2008/12/09

8. Dezember – Verloren?

Heute Mittag kam Claudia vom Dienst zurück - und war fassungslos. Ich muss dir was erzählen, kam sie ins Arbeitszimmer, wo ich am Tisch saß und meinen Unterricht überarbeitete. „Stell dir vor,“ sagte sie, „bei mir war heute eine Frau mit ihrem vielleicht zweijährigen Sohn. Mutter und Kind waren ganz und gar unaufgeregt. Sie wollte nur die Praxisgebühr bezahlen. Dann kam Jorgio, unser Chef, zur Tür herein. Das Kind sah den Mann und begann panisch zu schreien. Ich dachte erst, das Kind hätte Angst vor Jorgio. Das kann ja sein. Als Behandler muss man den Kleinen ja auch manchmal weh tun. Und manche Kinder vergessen das nie mehr. Aber was dann die Mutter zu ihrem Kind sagte, das hat mich tief erschreckt: Brauchst keine Angst haben, Kind, das ist doch nicht dein Vater. Auch das sagte sie ganz unaufgeregt, so als würde sie den Abgrund gar nicht spüren, der sich in ihren Worten auftat. Und vielleicht war sie sich ihm auch wirklich nicht bewusst.“
Ich weiß, so etwas gibt es nicht nur in Afrika. Dieses Elend existiert weltweit. Trotzdem müssen wir immer wieder an die beiden denken. Was mag an Leiden hinter dieser kurzen Begegnung stehen? Wir wissen es nicht.

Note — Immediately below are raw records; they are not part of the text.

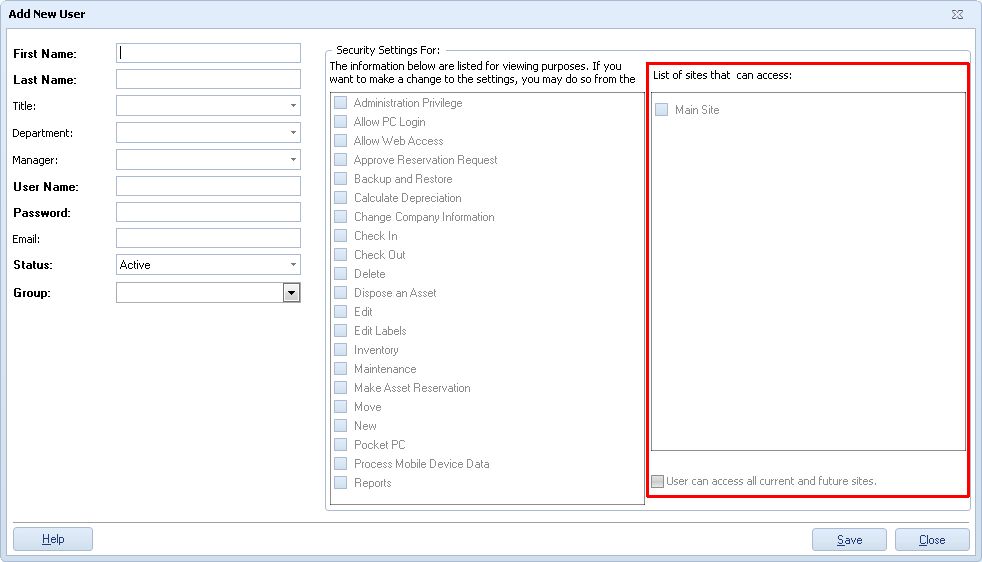Focus the First Name input field
This screenshot has width=982, height=562.
pos(208,53)
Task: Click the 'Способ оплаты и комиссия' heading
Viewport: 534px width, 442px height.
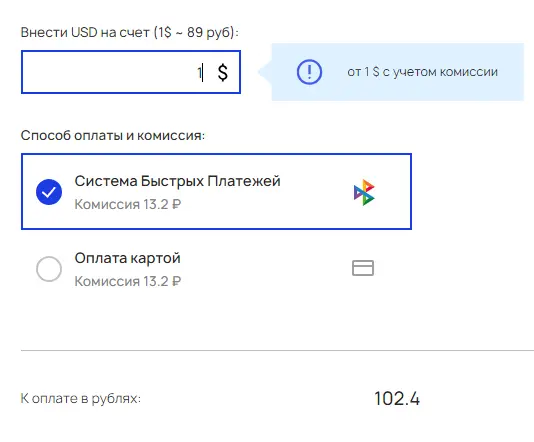Action: pyautogui.click(x=113, y=136)
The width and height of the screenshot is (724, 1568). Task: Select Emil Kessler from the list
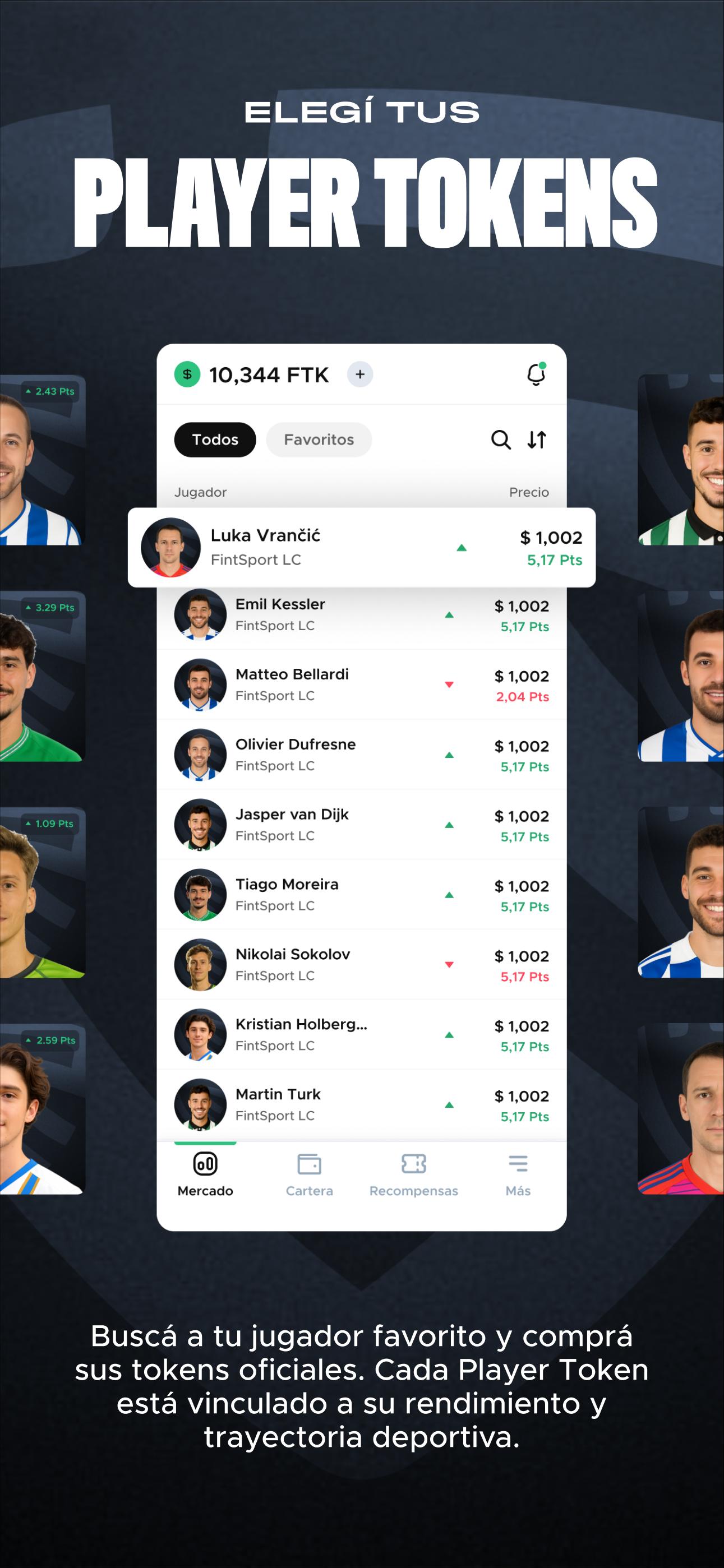click(362, 615)
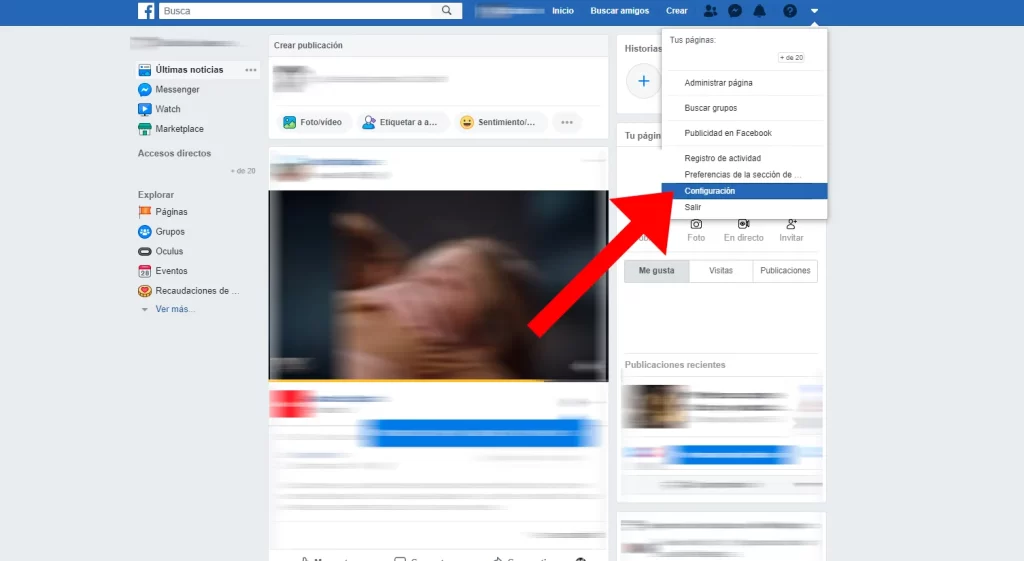Viewport: 1024px width, 561px height.
Task: Open Watch from left sidebar
Action: coord(167,109)
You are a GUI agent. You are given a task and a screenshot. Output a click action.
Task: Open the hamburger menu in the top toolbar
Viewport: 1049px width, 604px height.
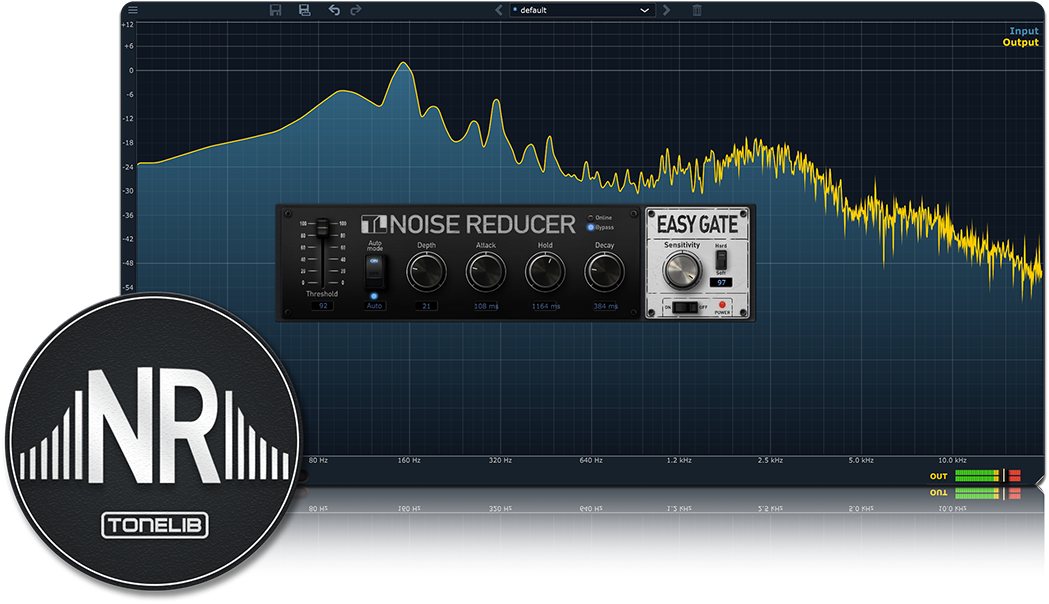coord(133,10)
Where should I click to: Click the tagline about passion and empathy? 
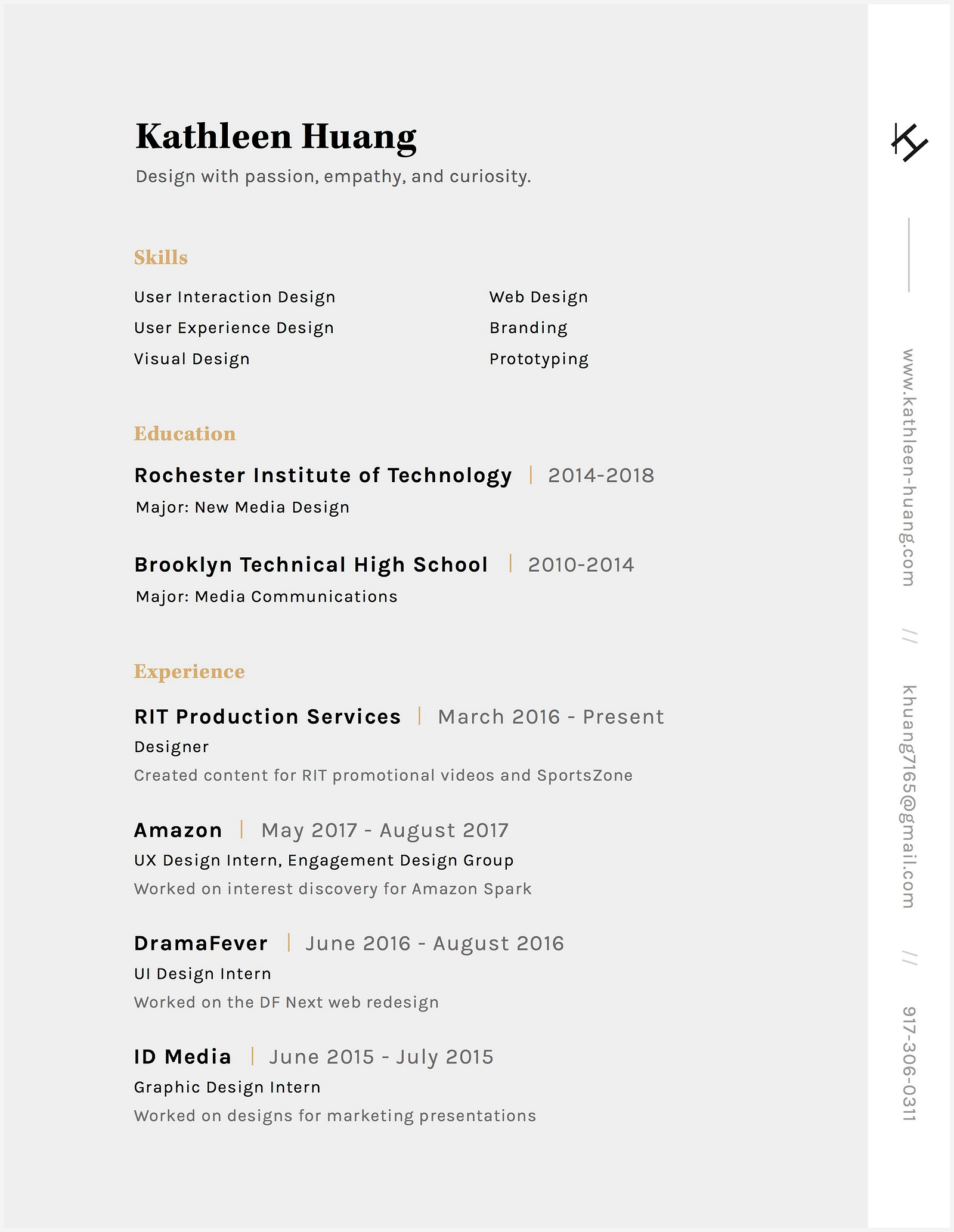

An den verlorenen Sohn im Gleichnis (Lukasevangelium Kapitel 15) muss ich denken. Als er am Tiefpunkt seines Lebens angelangt war und Hunger und Elend litt, ging er in sich, heißt es. Und dabei keimte in ihm der Gedanke: Ich gehe zurück zu meinem Vater. Selbst wenn ich nicht mehr Sohn sein darf. Noch als Haussklave geht es mir bei ihm besser als hier. -Glücklicher verlorener Sohn! Er wusste, an wen er sich wenden konnte. Doch wohin wird dieser kleine mosambikanische Junge einmal gehen, wenn er einen Vater braucht?